Note, also, that the BNA of 1948 explicitly excludes Barry from being a UK subject at birth anywhere if he was illegitimate, which he would have been if his parents marriage was bigamous. So no dual US-UK citizenship NBC problem if born in HI, just unitary US citizenship from his legally single mom, IIRC.
Smoke and mirrors as far as the eye can see beginning with no genuine BC submitted to any court under rules of evidence...so no verified parents or birth location!
BUMP!
Court subpoena.
"Indiana Court Subpoenas Obama To Appear And Show His Papers At Ballot Challenge Hearing? " Source ORYR.
Obama's face twitch may be now going into overdrive like a bobblehead doll. '-)
See post #54 for new info. Taitz may have finally scored on Obama and the Foggers. LoL.
Thanks for sharing this.
Keep praying!
Would be so proud if one of our Bible bearing, gun toting Hoosier took him down.
He cheated here to get on the ballot. THen he manipulated the law to win the elector vote in the Hoosier state.
Add this to the Notre Dame lawsuit.....Hoosier payback is a 6itch.
Klayman needs to cite MORE than just Minor v. Happersett. The Wong Kim Ark decision affirmed Minor’s definition of NBC and didn’t use the NBC term to characterize its appellant. Wong Kim Ark affirmed the 14th amendment does NOT define natural-born citizenship.
Further than this, Luria v. United States cites the Minor decision as a legal precedent on defining the eligibility clause as pertaining to “native citizens.” Luria does NOT cite Wong Kim Ark at all on this clause. It means that Minor is THE Supreme Court precedent. The one point, however, that needs to be explained is that Minor defined native citizens the exact same as natural-born citizens: as children born in the country to parents who were its citizens. It also needs to be explained that Minor reviewed ALL other ways to become a citizen, but it only characterized one class of citizens as natural-born.

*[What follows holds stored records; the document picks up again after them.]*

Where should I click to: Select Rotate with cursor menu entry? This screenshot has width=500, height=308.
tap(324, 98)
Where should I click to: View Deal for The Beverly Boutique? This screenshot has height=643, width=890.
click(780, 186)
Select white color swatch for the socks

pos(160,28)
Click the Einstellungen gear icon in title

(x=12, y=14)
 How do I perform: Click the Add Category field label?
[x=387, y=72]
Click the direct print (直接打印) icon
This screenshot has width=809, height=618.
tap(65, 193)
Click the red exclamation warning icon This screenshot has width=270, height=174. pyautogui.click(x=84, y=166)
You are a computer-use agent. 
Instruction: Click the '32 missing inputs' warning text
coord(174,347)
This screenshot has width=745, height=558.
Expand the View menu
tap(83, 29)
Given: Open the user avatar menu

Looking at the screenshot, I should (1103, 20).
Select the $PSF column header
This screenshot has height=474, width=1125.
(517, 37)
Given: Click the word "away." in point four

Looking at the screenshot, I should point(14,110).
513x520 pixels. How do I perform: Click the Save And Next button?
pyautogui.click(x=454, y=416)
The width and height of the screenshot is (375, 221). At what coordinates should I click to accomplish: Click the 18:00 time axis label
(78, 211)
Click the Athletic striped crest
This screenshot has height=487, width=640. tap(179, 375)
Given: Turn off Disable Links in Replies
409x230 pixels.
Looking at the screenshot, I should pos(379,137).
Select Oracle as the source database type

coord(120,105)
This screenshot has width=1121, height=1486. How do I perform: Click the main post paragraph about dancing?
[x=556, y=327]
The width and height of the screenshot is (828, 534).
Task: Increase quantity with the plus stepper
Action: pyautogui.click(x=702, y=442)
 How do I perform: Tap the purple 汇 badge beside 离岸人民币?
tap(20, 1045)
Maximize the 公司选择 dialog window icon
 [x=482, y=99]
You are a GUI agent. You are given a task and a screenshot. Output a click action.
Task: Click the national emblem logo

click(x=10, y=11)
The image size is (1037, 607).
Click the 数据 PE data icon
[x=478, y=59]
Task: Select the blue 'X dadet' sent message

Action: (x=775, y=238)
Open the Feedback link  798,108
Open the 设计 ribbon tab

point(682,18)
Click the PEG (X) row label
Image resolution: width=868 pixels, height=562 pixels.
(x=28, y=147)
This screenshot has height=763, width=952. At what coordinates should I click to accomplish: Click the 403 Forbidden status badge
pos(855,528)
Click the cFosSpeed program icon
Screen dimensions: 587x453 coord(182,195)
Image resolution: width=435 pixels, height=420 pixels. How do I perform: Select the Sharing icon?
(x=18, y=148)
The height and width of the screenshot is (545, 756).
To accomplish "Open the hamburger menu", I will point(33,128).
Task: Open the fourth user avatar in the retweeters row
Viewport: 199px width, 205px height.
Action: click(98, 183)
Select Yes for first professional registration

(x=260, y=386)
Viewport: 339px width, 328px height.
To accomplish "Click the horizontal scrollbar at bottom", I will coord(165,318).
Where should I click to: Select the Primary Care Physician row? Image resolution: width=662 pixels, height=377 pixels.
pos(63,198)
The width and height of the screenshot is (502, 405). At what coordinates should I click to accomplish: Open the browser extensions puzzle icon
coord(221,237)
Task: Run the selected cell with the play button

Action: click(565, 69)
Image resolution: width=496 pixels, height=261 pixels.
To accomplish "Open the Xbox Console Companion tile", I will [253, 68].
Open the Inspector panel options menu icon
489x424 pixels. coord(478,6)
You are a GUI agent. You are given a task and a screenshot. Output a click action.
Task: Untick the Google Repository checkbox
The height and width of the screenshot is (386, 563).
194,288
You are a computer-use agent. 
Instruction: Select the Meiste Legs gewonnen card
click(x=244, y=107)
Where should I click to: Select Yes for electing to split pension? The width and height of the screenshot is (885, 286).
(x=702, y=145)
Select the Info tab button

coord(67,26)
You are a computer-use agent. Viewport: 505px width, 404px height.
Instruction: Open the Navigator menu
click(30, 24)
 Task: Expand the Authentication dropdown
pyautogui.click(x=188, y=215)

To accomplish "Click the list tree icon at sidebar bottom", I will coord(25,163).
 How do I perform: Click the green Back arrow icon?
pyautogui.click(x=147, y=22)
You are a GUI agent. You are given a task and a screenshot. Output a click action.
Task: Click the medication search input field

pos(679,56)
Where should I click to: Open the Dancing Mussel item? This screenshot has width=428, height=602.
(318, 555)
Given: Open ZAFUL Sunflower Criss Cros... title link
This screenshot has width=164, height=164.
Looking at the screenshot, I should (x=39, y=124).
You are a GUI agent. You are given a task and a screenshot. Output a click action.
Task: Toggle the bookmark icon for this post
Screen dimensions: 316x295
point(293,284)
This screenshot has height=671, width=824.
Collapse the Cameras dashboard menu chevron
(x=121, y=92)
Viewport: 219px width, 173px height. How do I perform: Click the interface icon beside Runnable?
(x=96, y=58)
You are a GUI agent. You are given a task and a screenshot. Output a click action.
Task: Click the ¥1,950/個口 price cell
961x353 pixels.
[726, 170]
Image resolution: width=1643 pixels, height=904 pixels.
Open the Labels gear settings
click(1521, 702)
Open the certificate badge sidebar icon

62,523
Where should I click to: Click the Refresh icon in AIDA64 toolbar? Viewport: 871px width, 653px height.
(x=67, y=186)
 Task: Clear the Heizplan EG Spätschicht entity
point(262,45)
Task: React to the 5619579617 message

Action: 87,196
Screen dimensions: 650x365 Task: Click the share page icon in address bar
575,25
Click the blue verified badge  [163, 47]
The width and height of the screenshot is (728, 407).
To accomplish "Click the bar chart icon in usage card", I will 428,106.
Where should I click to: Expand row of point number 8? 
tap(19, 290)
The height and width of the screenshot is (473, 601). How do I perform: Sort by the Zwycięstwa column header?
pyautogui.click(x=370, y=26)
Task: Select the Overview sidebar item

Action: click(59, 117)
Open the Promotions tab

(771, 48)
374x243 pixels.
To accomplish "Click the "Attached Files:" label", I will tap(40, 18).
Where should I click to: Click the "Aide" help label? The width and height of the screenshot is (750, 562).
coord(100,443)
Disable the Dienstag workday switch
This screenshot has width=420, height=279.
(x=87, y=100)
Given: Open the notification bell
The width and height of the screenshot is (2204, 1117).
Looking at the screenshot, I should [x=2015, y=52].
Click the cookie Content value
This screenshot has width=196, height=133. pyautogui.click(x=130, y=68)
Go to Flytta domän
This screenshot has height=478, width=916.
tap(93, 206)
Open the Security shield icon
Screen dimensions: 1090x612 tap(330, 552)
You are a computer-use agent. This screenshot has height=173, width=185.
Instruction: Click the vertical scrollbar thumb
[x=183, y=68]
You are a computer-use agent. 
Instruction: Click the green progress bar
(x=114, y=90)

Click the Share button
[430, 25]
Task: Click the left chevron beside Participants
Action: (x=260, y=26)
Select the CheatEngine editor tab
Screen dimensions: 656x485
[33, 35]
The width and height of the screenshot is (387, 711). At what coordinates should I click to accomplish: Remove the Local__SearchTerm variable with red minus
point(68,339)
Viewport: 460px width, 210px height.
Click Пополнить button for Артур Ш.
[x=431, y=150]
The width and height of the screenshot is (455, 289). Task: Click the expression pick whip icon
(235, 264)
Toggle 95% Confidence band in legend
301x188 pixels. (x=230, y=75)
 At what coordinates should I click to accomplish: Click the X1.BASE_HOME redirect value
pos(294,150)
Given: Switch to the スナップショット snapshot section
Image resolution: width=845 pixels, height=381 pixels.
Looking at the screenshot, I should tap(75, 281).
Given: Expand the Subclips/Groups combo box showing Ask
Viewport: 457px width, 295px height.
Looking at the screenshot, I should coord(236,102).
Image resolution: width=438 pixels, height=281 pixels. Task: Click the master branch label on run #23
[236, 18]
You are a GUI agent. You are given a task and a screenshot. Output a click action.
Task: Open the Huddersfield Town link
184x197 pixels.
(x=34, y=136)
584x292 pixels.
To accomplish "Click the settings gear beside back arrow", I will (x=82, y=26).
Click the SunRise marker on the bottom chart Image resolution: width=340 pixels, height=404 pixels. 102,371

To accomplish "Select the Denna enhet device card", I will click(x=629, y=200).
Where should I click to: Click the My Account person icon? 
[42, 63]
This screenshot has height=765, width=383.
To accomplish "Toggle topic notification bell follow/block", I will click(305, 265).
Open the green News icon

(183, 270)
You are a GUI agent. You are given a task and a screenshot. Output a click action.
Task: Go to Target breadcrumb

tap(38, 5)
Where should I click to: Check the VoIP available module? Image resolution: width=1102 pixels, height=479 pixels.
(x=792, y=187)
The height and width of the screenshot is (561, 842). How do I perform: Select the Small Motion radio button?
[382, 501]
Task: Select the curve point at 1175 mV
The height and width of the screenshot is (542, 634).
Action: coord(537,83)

Some Foggers point to the second class of birth citizenship in Minor, claiming the “doubt” leaves open the question of natural-born citizenship, but this is false. If there was a doubt about such persons being citizens, then resolving that doubt would require making a statutory interpretation that goes beyond the “NATURAL” part of the characterization of natural-born citizenship.
Further yet, Wong Kim Ark resolved the doubt expressed in Minor by affiriming the second class of birth citizens was a completely DIFFERENT class of citizenship than NBC, and that it only applies to the children of resident aliens who must have permanent residence and domicil. Obama’s father was not a resident alien (which is proved by his immigration files) and Obama’s mama’s citizenship is irrelevant under the WKA decision and under the legal precedent in Shanks v. Dupont that says the natural citizenship status of married women is governed by the Law of Nations.
This makes FOUR separate Supreme Court cases that preclude Obama from being Constituonally eligible. There is no higher judicial authority. Obama’s occupation of the White House is a de facto occupation, but is Constitutionally illegitimate. The smartest thing for the court to do is err on the side of the only known Supreme Court precedent, which means vacating Obama from the Florida ballot.
I remember reading his initial court brief not too long ago. I had the same thought that he could have beefed it up a lot more.
In all the cases so far, no court of original jurisdiction has issued a ruling defining the term “Natural Born Citizen”. If this court rules on that specific issue, regardless of whether or not he finds that two citizen parents are required, the basic issue is subject to appeal. It would be better if the original ruling held that two citizen parents were required because Oboma would then have the burden of challenging a legitimate judicial decision. But in either event, if the case can ever be gotten on the appeal track, it will have to be argued on the basis of law, not politics or emotion.
The most important thing is to finally get a decision, one way or the other, on the core issue of what is required to be a “Natural Born Citizen”. While the U.S. Supreme Court is the only entity that can give a final answer to that question, they must have a case on appeal before they can take jurisdiction. Hopefully, this case may finally prove to be that vital first step.